Illustration du diesel
Illustration du diesel - SIPA

En 2015, les véhicules diesel représentaient 57,2 % du parc automobile français, loin du pic (77 %) de 2008. Le magazine Auto Plus publie, ce vendredi, une carte de France inédite dans laquelle est recensé le pourcentage de véhicules diesels, département par département. Et de s’apercevoir qu’il existe un énorme écart d’un territoire à l’autre.

Un grand écart entre Paris et la Lozère

Si Paris, les Alpes-Maritimes et la Corse du sud concentrent moins d’un véhicule sur deux fonctionnant au diesel, on atteint presque le taux de sept sur dix dans la Lozère, le Gers et le Tarn-et-Garonne.

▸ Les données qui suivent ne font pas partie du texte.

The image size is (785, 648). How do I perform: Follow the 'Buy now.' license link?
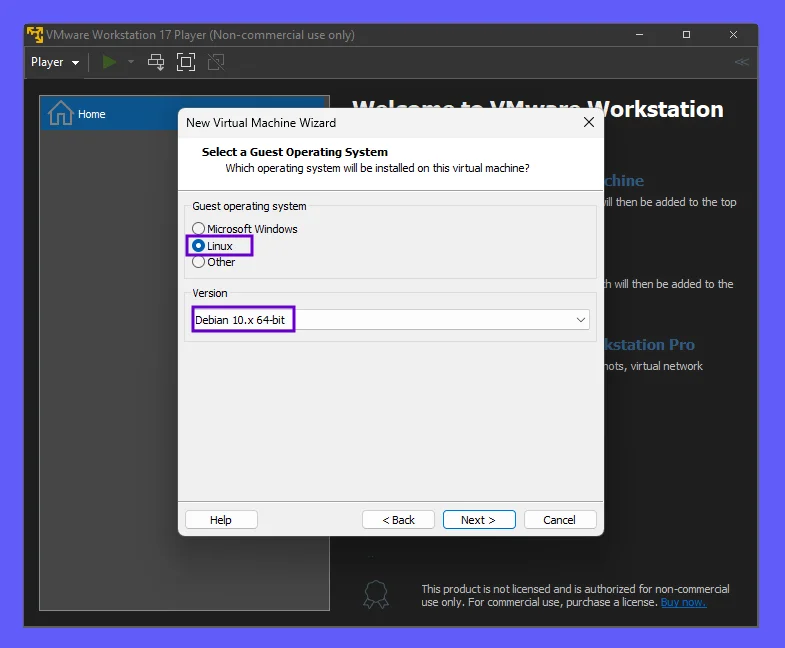pos(683,602)
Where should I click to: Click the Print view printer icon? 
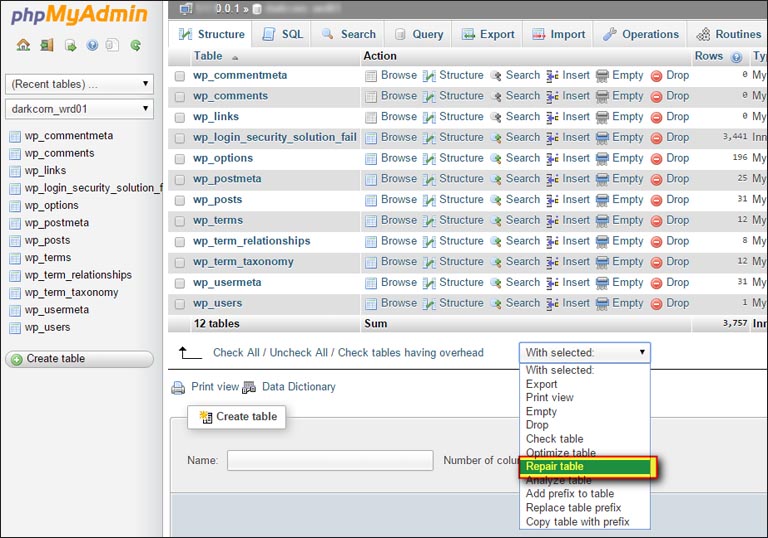[178, 388]
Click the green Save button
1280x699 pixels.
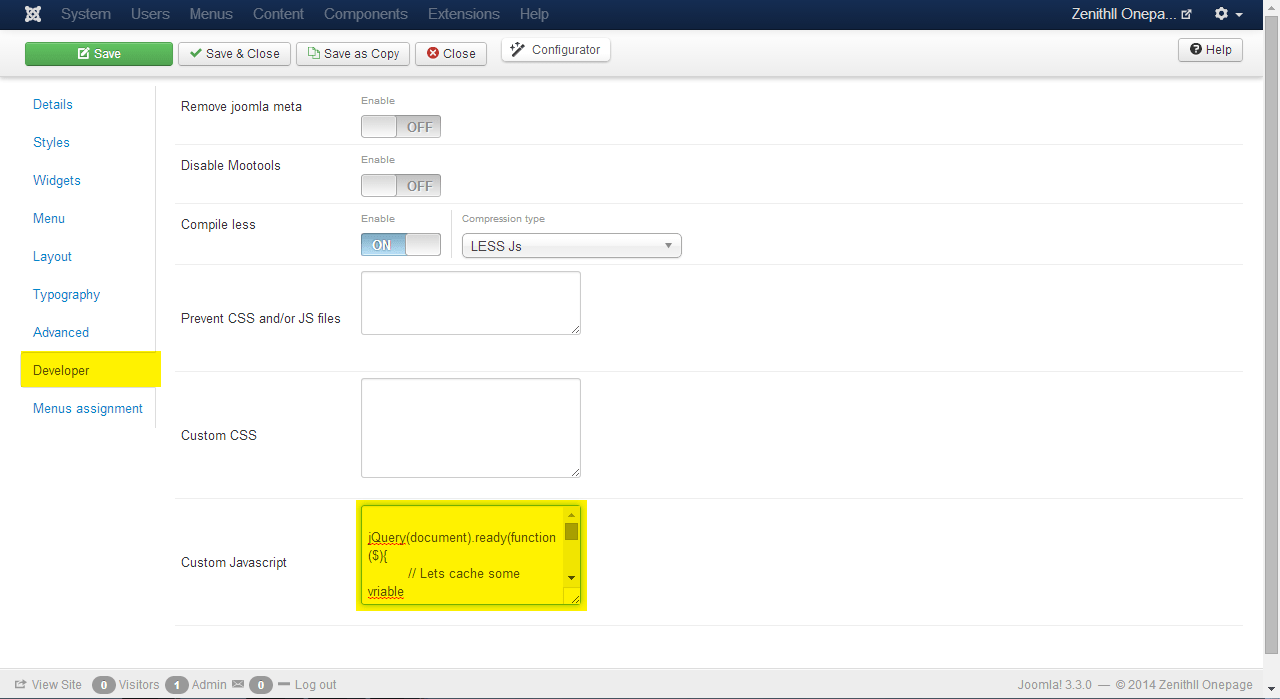pos(99,54)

Globalement, le Sud-Ouest, la Normandie et le Nord sont les régions les plus adeptes du gazole. Il est vrai que « la Belgique est un pays grand pourvoyeur de voitures diesel d’occasion », selon Auto Plus. A contrario, parmi les départements les moins accros, on trouve le Haut-Rhin (55,7 % du parc), le Bas-Rhin (58,6 %), le Rhône (57 %), les Bouches-du-Rhône (57,4 %) ou encore la Loire-Atlantique (59,3 %).

Rural égal gazoil

A noter que c’est en région parisienne qu’on recense le moins de diesels (42 %). « Le parc y est plus récent qu’ailleurs, les automobilistes se servent moins de leur voiture donc sont peu sensibles au fait qu’un modèle essence consomme davantage », avance Auto Plus comme explication.

En effet, il semble que ce sont les départements plutôt ruraux, et souvent les moins riches, où les particuliers se tournent davantage vers les voitures gazole.